> _TO DO_: Pictures are to be dropped from the copy. Retype the listing exactly.

> _GIVEN DATA_:
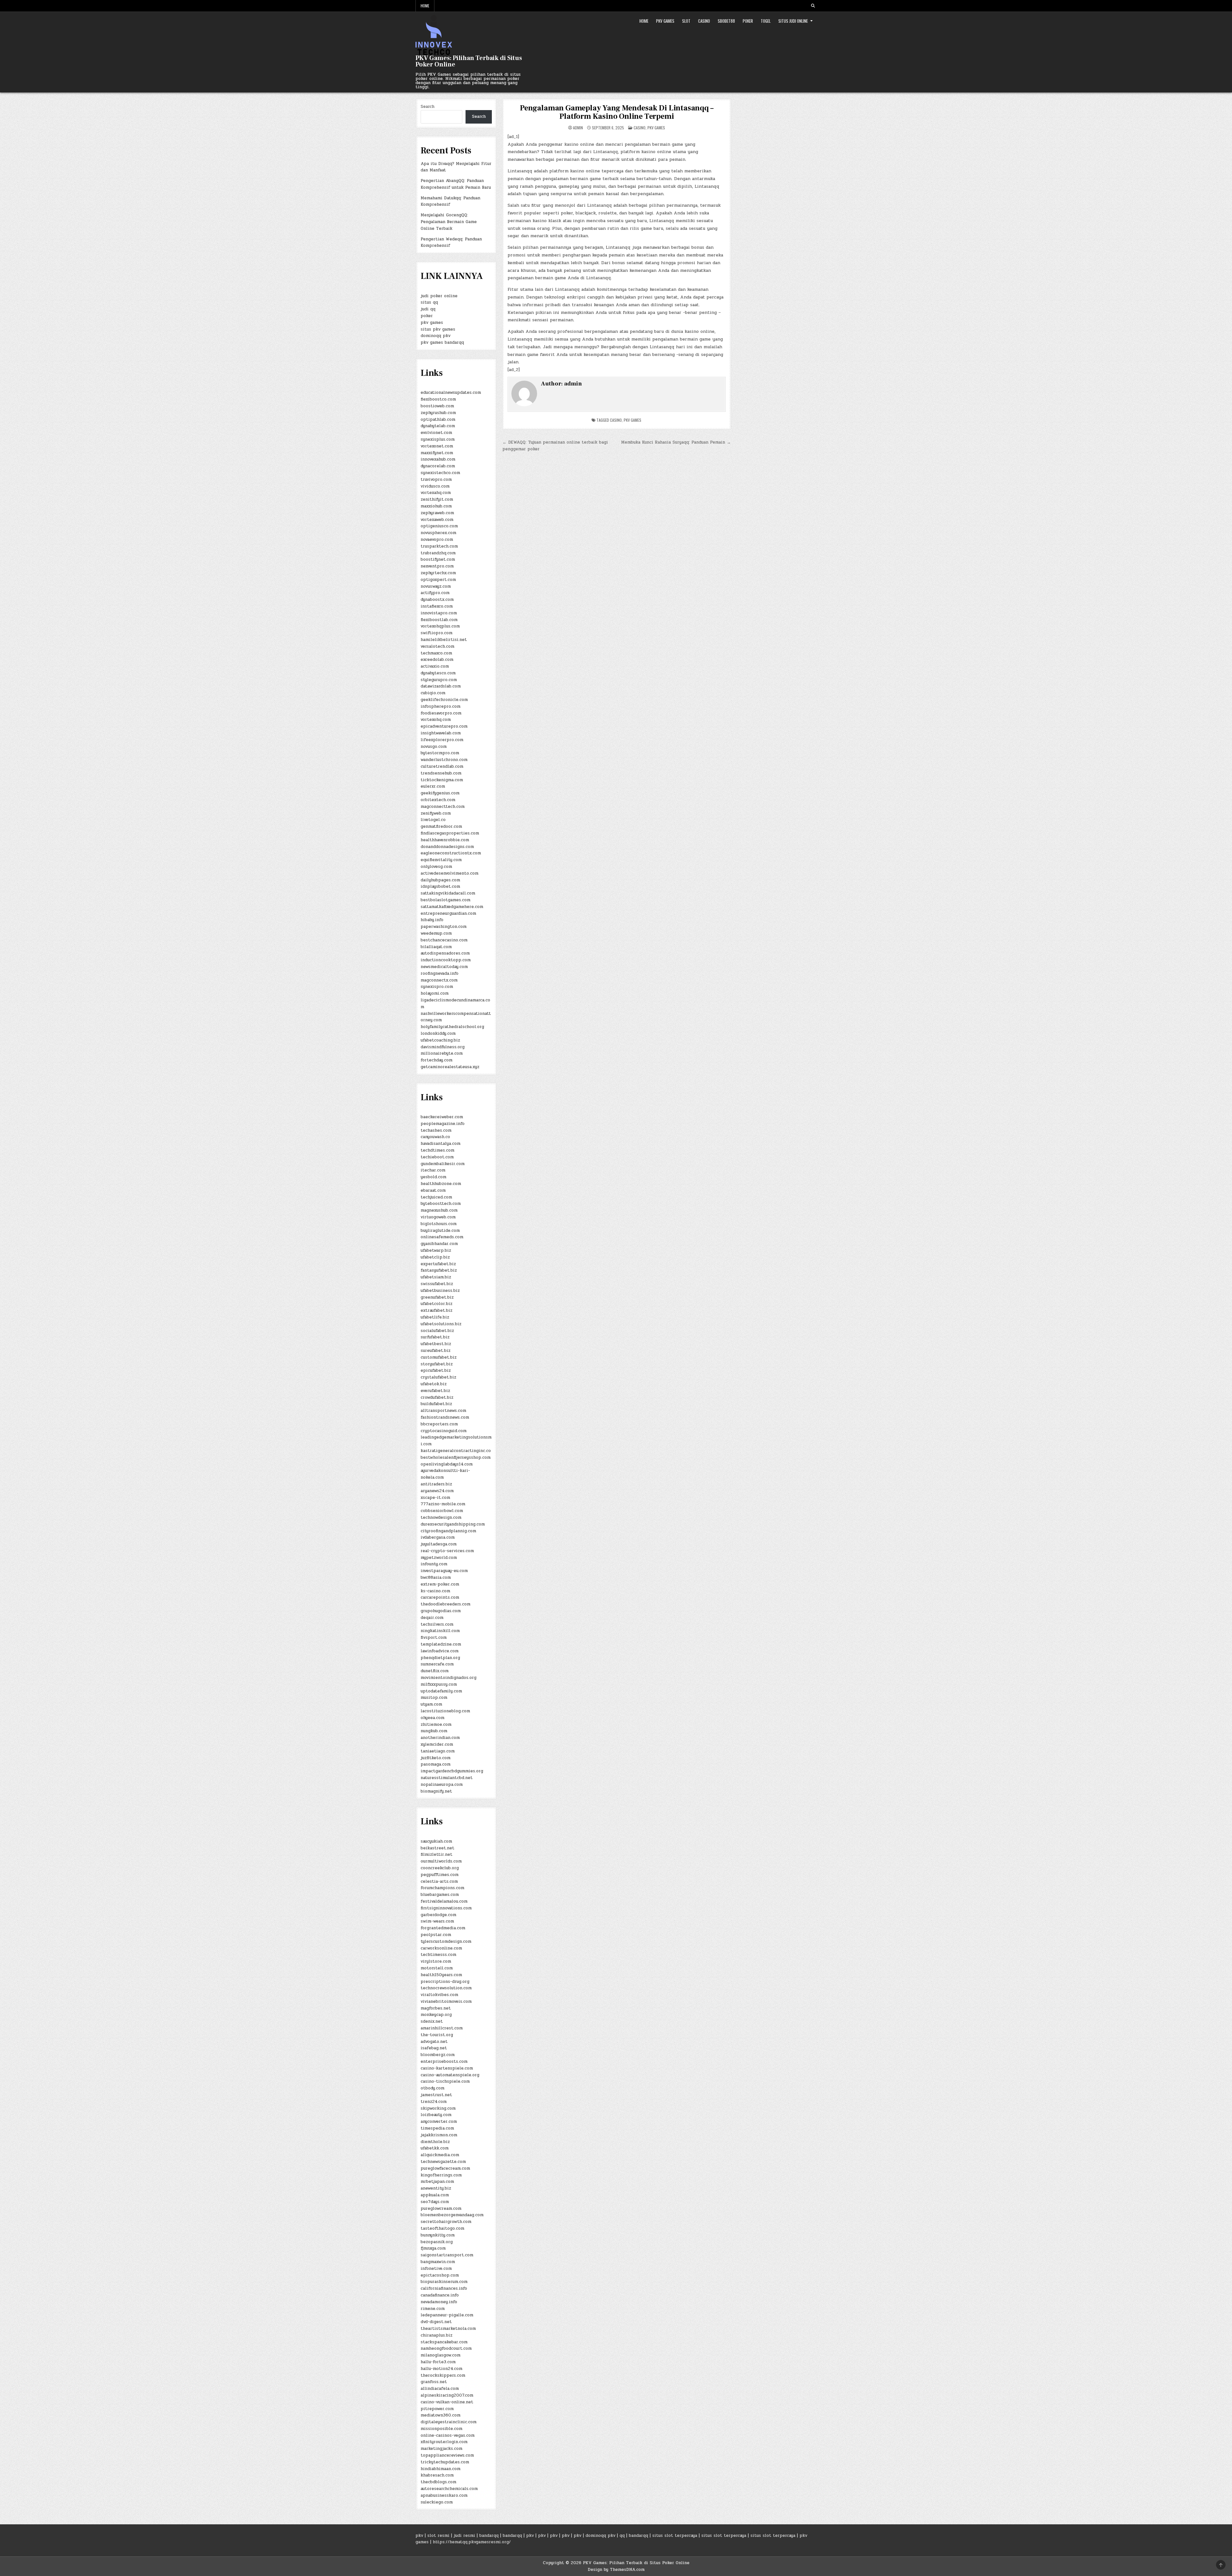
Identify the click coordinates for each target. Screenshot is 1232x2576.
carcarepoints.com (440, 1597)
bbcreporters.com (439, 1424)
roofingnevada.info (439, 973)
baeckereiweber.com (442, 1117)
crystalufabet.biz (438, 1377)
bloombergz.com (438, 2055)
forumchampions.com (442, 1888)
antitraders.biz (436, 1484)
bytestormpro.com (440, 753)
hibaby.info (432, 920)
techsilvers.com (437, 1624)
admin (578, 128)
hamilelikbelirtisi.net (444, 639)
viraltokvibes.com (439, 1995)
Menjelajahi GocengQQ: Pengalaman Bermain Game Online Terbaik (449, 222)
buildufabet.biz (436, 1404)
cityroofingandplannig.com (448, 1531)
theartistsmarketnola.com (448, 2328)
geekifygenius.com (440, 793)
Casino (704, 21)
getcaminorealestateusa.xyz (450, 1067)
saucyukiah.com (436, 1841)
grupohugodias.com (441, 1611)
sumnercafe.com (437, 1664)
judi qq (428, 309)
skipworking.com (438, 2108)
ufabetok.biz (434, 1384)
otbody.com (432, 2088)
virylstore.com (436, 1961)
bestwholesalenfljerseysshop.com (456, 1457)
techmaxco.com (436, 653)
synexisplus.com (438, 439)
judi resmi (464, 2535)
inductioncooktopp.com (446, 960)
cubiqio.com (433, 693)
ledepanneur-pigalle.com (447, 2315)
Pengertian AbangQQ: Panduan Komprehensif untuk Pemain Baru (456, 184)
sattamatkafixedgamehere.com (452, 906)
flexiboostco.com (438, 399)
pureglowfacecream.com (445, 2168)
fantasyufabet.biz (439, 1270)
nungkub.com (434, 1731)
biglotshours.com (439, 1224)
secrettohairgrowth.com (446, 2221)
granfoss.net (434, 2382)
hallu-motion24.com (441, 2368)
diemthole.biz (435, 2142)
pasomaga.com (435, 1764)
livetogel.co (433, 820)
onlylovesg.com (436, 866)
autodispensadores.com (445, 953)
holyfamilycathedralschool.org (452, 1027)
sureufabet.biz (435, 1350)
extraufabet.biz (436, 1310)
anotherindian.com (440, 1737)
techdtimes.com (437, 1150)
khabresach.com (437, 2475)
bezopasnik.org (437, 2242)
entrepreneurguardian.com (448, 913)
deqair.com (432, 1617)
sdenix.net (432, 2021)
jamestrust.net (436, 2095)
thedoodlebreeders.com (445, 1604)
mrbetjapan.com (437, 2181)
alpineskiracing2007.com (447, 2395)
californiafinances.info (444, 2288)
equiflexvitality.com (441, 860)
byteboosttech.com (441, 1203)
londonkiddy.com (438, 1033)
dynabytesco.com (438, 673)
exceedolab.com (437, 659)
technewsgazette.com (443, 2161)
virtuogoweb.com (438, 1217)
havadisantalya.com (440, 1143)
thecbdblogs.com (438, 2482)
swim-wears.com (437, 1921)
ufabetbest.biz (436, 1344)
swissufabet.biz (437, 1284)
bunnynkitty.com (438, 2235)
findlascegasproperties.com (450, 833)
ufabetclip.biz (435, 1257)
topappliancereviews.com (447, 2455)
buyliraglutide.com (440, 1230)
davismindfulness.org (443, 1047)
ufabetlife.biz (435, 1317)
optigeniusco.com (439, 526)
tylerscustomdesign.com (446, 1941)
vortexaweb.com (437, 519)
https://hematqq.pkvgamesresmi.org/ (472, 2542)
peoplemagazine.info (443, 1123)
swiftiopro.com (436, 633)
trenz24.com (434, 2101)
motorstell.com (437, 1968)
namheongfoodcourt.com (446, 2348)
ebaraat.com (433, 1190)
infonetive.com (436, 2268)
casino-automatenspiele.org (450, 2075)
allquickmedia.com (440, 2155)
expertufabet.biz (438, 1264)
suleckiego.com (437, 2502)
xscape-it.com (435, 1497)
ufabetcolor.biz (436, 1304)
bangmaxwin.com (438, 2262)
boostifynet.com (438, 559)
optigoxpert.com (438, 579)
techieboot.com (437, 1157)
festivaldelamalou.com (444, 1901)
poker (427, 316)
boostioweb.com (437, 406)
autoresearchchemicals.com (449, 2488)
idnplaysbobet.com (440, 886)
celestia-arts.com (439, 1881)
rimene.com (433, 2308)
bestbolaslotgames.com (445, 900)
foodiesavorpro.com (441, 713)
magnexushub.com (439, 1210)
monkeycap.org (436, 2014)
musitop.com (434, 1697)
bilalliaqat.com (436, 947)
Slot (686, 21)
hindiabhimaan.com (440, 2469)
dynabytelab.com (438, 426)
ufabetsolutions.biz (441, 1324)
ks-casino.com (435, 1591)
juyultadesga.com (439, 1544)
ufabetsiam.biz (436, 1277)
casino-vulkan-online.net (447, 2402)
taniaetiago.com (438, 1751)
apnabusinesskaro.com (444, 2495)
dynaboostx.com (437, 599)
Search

> _YOUR RESPONSE_:
Identify the click coordinates for each target. Screenshot is 1232x2576.
carcarepoints.com (440, 1597)
bbcreporters.com (439, 1424)
roofingnevada.info (439, 973)
baeckereiweber.com (442, 1117)
crystalufabet.biz (438, 1377)
bloombergz.com (438, 2055)
forumchampions.com (442, 1888)
antitraders.biz (436, 1484)
bytestormpro.com (440, 753)
hibaby.info (432, 920)
techsilvers.com (437, 1624)
admin (578, 128)
hamilelikbelirtisi.net (444, 639)
viraltokvibes.com (439, 1995)
Menjelajahi GocengQQ: Pengalaman Bermain Game Online Terbaik (449, 222)
buildufabet.biz (436, 1404)
cityroofingandplannig.com (448, 1531)
theartistsmarketnola.com (448, 2328)
geekifygenius.com (440, 793)
Casino (704, 21)
getcaminorealestateusa.xyz (450, 1067)
saucyukiah.com (436, 1841)
grupohugodias.com (441, 1611)
sumnercafe.com (437, 1664)
judi qq (428, 309)
skipworking.com (438, 2108)
ufabetok.biz (434, 1384)
otbody.com (432, 2088)
virylstore.com (436, 1961)
bestwholesalenfljerseysshop.com (456, 1457)
techmaxco.com (436, 653)
synexisplus.com (438, 439)
judi resmi (464, 2535)
inductioncooktopp.com (446, 960)
cubiqio.com (433, 693)
ledepanneur-pigalle.com (447, 2315)
Pengertian AbangQQ: Panduan Komprehensif untuk Pemain Baru (456, 184)
sattamatkafixedgamehere.com (452, 906)
flexiboostco.com (438, 399)
pureglowfacecream.com (445, 2168)
fantasyufabet.biz (439, 1270)
nungkub.com (434, 1731)
biglotshours.com (439, 1224)
secrettohairgrowth.com (446, 2221)
granfoss.net (434, 2382)
hallu-motion24.com (441, 2368)
diemthole.biz (435, 2142)
pasomaga.com (435, 1764)
livetogel.co (433, 820)
onlylovesg.com (436, 866)
autodispensadores.com (445, 953)
holyfamilycathedralschool.org (452, 1027)
sureufabet.biz (435, 1350)
extraufabet.biz (436, 1310)
anotherindian.com (440, 1737)
techdtimes.com (437, 1150)
khabresach.com (437, 2475)
bezopasnik.org (437, 2242)
entrepreneurguardian.com (448, 913)
deqair.com (432, 1617)
sdenix.net (432, 2021)
jamestrust.net (436, 2095)
thedoodlebreeders.com (445, 1604)
mrbetjapan.com (437, 2181)
alpineskiracing2007.com (447, 2395)
californiafinances.info (444, 2288)
equiflexvitality.com (441, 860)
byteboosttech.com (441, 1203)
londonkiddy.com (438, 1033)
dynabytesco.com (438, 673)
exceedolab.com (437, 659)
technewsgazette.com (443, 2161)
virtuogoweb.com (438, 1217)
havadisantalya.com (440, 1143)
thecbdblogs.com (438, 2482)
swim-wears.com (437, 1921)
ufabetbest.biz (436, 1344)
swissufabet.biz (437, 1284)
bunnynkitty.com (438, 2235)
findlascegasproperties.com (450, 833)
ufabetclip.biz (435, 1257)
topappliancereviews.com (447, 2455)
buyliraglutide.com (440, 1230)
davismindfulness.org (443, 1047)
ufabetlife.biz (435, 1317)
optigeniusco.com (439, 526)
tylerscustomdesign.com (446, 1941)
vortexaweb.com (437, 519)
https://hematqq.pkvgamesresmi.org/ (472, 2542)
peoplemagazine.info (443, 1123)
swiftiopro.com (436, 633)
trenz24.com (434, 2101)
motorstell.com (437, 1968)
namheongfoodcourt.com (446, 2348)
ebaraat.com (433, 1190)
infonetive.com (436, 2268)
casino-automatenspiele.org (450, 2075)
allquickmedia.com (440, 2155)
expertufabet.biz (438, 1264)
suleckiego.com (437, 2502)
xscape-it.com (435, 1497)
ufabetcolor.biz (436, 1304)
bangmaxwin.com (438, 2262)
boostifynet.com (438, 559)
optigoxpert.com (438, 579)
techieboot.com (437, 1157)
festivaldelamalou.com (444, 1901)
poker (427, 316)
boostioweb.com (437, 406)
autoresearchchemicals.com (449, 2488)
idnplaysbobet.com (440, 886)
celestia-arts.com (439, 1881)
rimene.com (433, 2308)
bestbolaslotgames.com (445, 900)
foodiesavorpro.com (441, 713)
magnexushub.com (439, 1210)
monkeycap.org (436, 2014)
musitop.com (434, 1697)
bilalliaqat.com (436, 947)
Slot (686, 21)
hindiabhimaan.com (440, 2469)
dynabytelab.com (438, 426)
ufabetsolutions.biz (441, 1324)
ks-casino.com (435, 1591)
juyultadesga.com (439, 1544)
ufabetsiam.biz (436, 1277)
casino-vulkan-online.net (447, 2402)
taniaetiago.com (438, 1751)
apnabusinesskaro.com (444, 2495)
dynaboostx.com (437, 599)
Search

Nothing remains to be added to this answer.